Author: Trying to find rental accommodation when you own a pet can be tough, particularly in a tight rental market, but it is possible.
While it can often seem like you’re being forced to make a decision between your furry friend and a place to live, it is becoming increasingly common for owners to allow pets.
Who makes the decision?
If a rental property is leased through an agency it will be looked after by a property manager. Their role is to manage the property for the owner, but under the Residential Tenancies Act (RTA) it is the owner who chooses whether pets will be considered.
Increasingly property managers are advising owners to keep an open mind. They are aware many people own pets, particularly cats and dogs, and that these ‘fur babies’ are often much loved members of the family.
How to approach renting with pets
Responsible tenants with good pets now have better prospects, particularly if they ask for the Pet Lease Agreement available to them when using a Rodi property manager.
To give yourself and your pet the best chance of approval, consider the following:
As a tenant it is always best to be upfront with the property manager and owner about your situation.

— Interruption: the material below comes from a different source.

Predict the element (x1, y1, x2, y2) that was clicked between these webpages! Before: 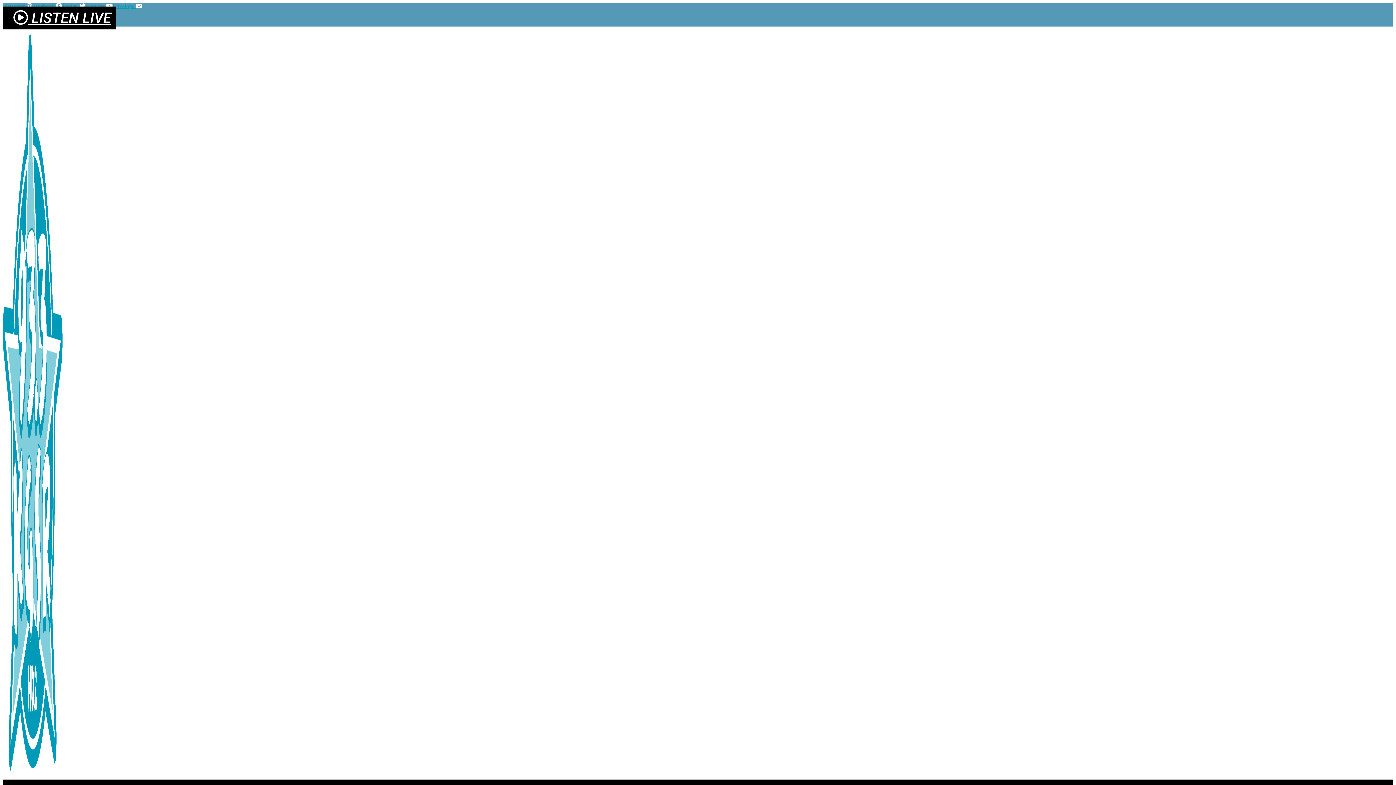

If tenants are forced to give up a pet because their landlord does not allow it, it’s almost always because the pet was obtained after the lease was signed or wasn’t declared in the first instance.
A good way to sway favour in your direction is to provide references for your animal(s). A positive letter from a previous land owner or property manager is viewed very favourably and can help considerably with the approval of your application.
Approval is case by case
If you receive approval for a particular animal, then approval is for that animal only. Further approval must be sought for additional animals or a replacement pet if the original one dies or moves out.
Enquire about a pet bond
Under the RTA, a pet bond of $260 may be taken if approval is given for a dog or cat. This money can only be used for fumigation where required. Any repairs to damage caused by the animal that is not rectified by the tenants at the end of the lease will be deducted from the main bond.
An owner or property manager cannot request bond money for additional animals, nor can they ask for more than $260 regardless of pet numbers.